The uilleann pipes (pronounced, as near as English orthography allows, 'illyun' - not 'yooleeun' as many would have it) are an Irish development of an instrument which is found in many versions throughout the world: Groves' Dictionary of Musical Instruments lists seventy different types of bagpipe. the uilleann pipes are generally thought to have evolved from the old Irish war-pipes (which were somewhat similar to the Scottish pipes) about the beginning of the 18th century. Their distinguishing characteristics are: a bag filled by a bellows, not a blow pipe; a chanter or melody pipe which gives a two-octave range; and the addition of regulators which can be used for accompanying the melody. The present full set of pipes comprises bag, bellows, chanter, drones and regulators.

Though the correct name for the instrument is held by some authorities to be 'union' pipes - referring to the union of chanter and regulators - the term 'uilleann pipes' (meaning elbow pipes) is iPipesn such general usage that it would be pedantic to object to it.

The modern uilleann pipes, pitched in D or sometimes E flat, were developed in Philadelphia in the latter half of the 19th century by the Taylor brothers, who emigrated from Drogheda.
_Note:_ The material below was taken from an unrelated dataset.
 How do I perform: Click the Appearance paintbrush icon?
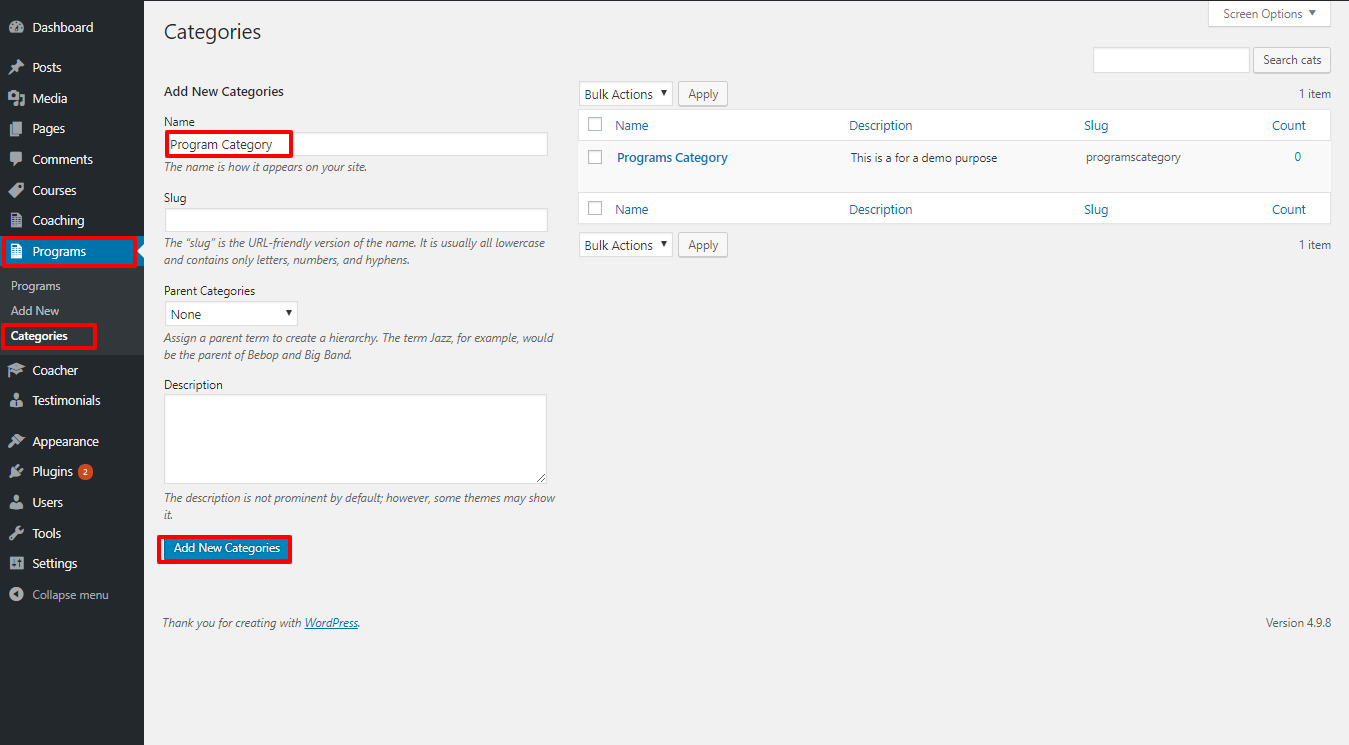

Previously the pipes could be pitched in anything from around B flat to C sharp; the Taylor pipes were in a way a product of market forces, since they produced the greater volume needed to fill the American concert and music halls, where Irish music was a flourishing industry.

Many aficionados of the pipes prefer the comparatively mellow, restrained tone of the old flat sets; significantly, many younger pipers are returning to these instruments - yet another illustration of Irish traditional music as the snake biting its own tail.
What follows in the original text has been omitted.